Preventing Limb Amputations for Diabetics
Current date: 2026-04-10T15:02:49-0500 , end date: 2024-10-29T17:00:00-0500 2024-10-29T17:00:00-0500
Cuba’s Experience Integrating Novel Biotech Treatments into Comprehensive Care
Worldwide, 1.5 million limb amputations from diabetic foot ulcers (DFUs) are reported annually, 154,000 in the United States, post-amputation five-year survival rates plummeting to 20-25%. In the USA, African American, Native American and poor patients are disproportionately affected. In Cuba, no-cost comprehensive care for diabetic patients is accessible, their care entrusted first to doctor-nurse teams in primary care offices throughout the country. In 2007 a novel Cuban biotech treatment was approved for integration into these efforts, after showing it promoted DFU healing of even high-grade, poor-prognosis ulcers, reducing relative risk of amputation by 70%. Interestingly, this year the FDA approved clinical trials for its formula in the United States for the first time.

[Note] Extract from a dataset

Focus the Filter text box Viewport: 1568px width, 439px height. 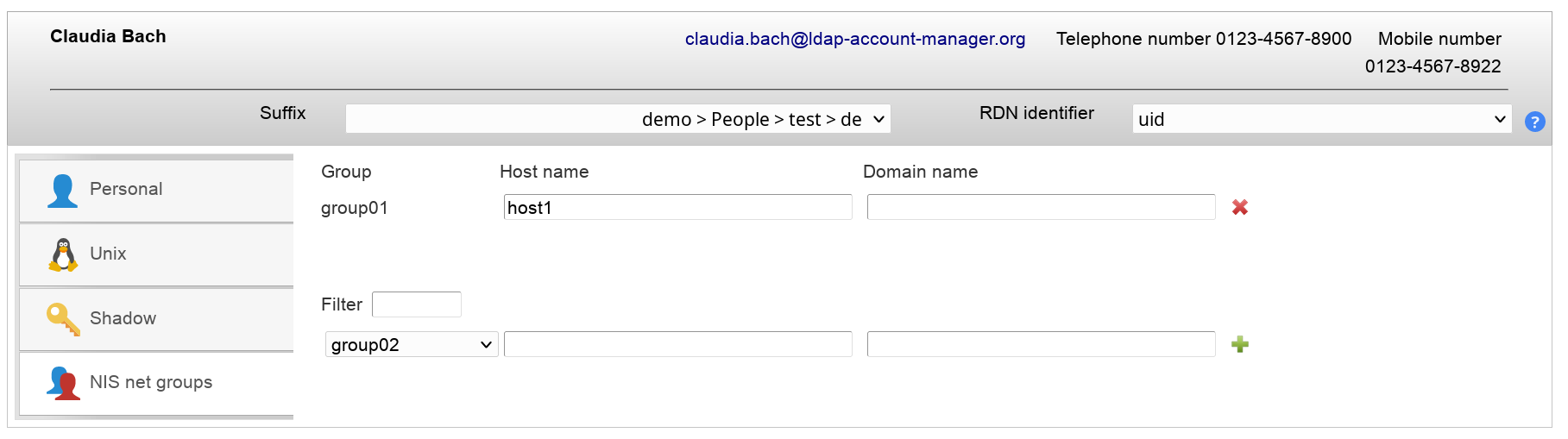417,304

Dr. Manuel Raíces Pérez-Castañeda comes to Minnesota from Havana’s Genetic Engineering and Biotechnology Center, where the new therapy, Heberprot-P, was developed. Since its registration, 125,000 DFU patients in Cuba have been treated with the medication, integrated into an approach that relies heavily on the country’s primary health care network. Dr. Raices will discuss the science behind Heberprot-P’s composition, its results from its use in Cuba, and the process of training to incorporate family physicians into such a comprehensive strategy that brings biotech into community clinics and the homes of diabetic patients.
Dr. Raices is a Cuban biotechnologist with a doctorate in Molecular Biology. He has spent over 30 years as a researcher and senior researcher at Havana’s Genetic Engineering and Biotechnology Center. For the last decade, his research has concentrated on the social impact of Cuban biotech products in the national health system. In this role, he chaired the scientific committee for six editions of the International Congress on Controlling Diabetes and its Most Severe Complications. For the last 15 years, he has trained medical staff throughout Cuban provinces on the use of novel products developed by Cuban biotech. He is principal author of results that attained a national award from the Cuban Academy of Sciences and co-author of another three that earned awards from the Academy. He will also be presenting at the 2024 American Public Health Association annual meeting in Minneapolis, sponsored by MEDICC (Medical Education Cooperation with Cuba).